一般企業でメーカーの営業をしている自分にとって、女性芸人と呼ばれる女性と出会う事も、交際する事も、全てが非日常的で新鮮といえば新鮮だった。

交際している女性がテレビに出るという経験などかつてしたことがなかったし、画面に映る女性芸人が、自分の横で真剣な顔をして番組を見ているのは変な感覚だった。
深夜に突然思い立ったようにしてファミレスに行く事も不思議だったし、オーディションに落ちてテレビ番組に出られないと落ち込む彼女に何と声をかければよいのかもさっぱり分からなかった。自分からすれば、テレビなど出られなくて当然だけれど、どうやら彼女は違うらしかった。
リビングで肩を落としている彼女にコーヒーを淹れてやり、ようやく「俺はテレビに出たい気持ちは分からないけど、一生懸命やったからいいじゃん」と言うと、彼女はぱたりと止まり「は?テレビに出たいんじゃなくてまた認められへんかったんが悔しいだけやねんけど、わかったくちほざけ」と言ってそのまま家から出て行った。彼女のために淹れたコーヒーに、彼女が使わない角砂糖を入れて自分で飲むのはよくあることだった。


彼女は自分との時間を過ごすことに対して消極的だった気がする。
休みの日に会う約束をしていても、約束の時間に「ごめんいまおきた」と連絡がくるのは当然だったし、「こんな時間に起きるなんて昨日何してたの?」と聞くと、朝までファミレスおった、と悪びれもせずに言っていた。
自分からすれば、約束の前の日くらいファミレスを控えてくれてもよいのではないかと不満があったが、それを言っても「そうやねんなあ」とのらりと言うだけで絶対に改める事はなかった。

会話中に突然「あっ」と言ってメモに何かを書き込んだりして、何待ちか分からない時間が発生したりすることも常だったし「こういう設定思いついてんけどどう?」と聞かれた際に素直に思った事を述べると「ああ」「うーん」「なんかそういう事じゃないねんけどな」「やっぱええわあ」と、勝手に尋ねてきておいて勝手に突き放される事もたびたびだった。
彼女のライブ終わりに食事の約束をしていても「ごめん打ち上げ行く流れや」という素っ気ないラインひとつで破られる事も多々あった。
業を煮やして、俺といる時間って楽しいの?と聞けば、必ず「楽しい」と言っていたけれど、ライブから帰ってきて「今日ね、」と、芸人さんたちのことを話す時の方が楽しそうだった。

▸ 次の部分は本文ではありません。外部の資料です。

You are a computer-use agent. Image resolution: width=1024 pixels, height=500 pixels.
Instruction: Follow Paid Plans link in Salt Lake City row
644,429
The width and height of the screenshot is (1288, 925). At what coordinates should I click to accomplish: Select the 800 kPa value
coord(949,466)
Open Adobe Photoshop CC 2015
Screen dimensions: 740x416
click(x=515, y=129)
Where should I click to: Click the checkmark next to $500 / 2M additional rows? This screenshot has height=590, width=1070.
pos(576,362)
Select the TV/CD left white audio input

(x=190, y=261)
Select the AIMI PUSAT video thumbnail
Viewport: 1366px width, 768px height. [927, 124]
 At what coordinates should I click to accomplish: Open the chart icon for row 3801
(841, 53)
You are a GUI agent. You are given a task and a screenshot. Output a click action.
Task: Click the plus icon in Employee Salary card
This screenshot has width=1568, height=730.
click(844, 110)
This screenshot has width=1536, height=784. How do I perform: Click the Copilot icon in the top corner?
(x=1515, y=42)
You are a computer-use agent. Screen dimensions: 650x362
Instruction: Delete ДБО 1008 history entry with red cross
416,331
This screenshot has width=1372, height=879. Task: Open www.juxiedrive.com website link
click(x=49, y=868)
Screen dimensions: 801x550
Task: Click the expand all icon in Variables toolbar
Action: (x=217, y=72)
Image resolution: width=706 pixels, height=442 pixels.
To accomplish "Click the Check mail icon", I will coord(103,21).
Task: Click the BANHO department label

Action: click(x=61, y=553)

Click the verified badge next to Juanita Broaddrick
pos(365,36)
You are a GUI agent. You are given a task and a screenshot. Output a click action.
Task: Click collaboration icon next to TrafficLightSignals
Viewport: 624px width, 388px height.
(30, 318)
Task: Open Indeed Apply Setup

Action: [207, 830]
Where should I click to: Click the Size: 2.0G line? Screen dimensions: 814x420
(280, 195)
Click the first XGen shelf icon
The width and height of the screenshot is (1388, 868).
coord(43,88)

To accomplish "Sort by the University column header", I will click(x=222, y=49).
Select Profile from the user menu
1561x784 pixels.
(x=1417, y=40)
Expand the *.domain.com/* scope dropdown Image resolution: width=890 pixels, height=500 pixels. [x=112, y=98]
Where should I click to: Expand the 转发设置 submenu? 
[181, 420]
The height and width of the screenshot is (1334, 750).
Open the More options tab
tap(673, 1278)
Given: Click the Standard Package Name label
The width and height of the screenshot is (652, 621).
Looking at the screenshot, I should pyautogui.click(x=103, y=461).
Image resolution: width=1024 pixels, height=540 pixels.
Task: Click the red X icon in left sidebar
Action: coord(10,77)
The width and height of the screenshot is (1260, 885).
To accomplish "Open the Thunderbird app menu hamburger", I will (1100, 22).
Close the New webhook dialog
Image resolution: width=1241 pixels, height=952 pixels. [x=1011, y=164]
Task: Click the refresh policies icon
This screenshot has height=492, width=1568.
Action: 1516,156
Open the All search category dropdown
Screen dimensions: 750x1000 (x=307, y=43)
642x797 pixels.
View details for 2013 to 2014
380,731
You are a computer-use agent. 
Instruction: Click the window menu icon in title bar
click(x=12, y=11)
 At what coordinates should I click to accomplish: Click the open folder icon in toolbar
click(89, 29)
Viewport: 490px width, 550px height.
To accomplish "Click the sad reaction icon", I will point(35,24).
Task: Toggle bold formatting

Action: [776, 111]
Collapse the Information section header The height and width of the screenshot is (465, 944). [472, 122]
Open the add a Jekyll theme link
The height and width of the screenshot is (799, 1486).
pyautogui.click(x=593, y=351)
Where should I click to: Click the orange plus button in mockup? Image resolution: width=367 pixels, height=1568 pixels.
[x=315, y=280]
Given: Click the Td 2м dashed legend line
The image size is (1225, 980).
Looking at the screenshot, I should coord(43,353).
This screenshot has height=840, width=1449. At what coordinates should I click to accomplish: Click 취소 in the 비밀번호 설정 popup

自分がスニーカーを買った際に、そのスニーカーの箱を小物入れに使用していた事があった。
家に来た際それに気付いた彼女は「なんこれ」と笑っていて、後日彼女のライブを見に行ったら、トークコーナーで先輩に向かって「どうせお前みたいなやつはスニーカーの箱を小物入れにしとるやろ」と言っていた。その先輩は「どういう偏見やねん」と返していてみんな笑っていたけれど、なにか、自分だけは、うまく笑えなかった。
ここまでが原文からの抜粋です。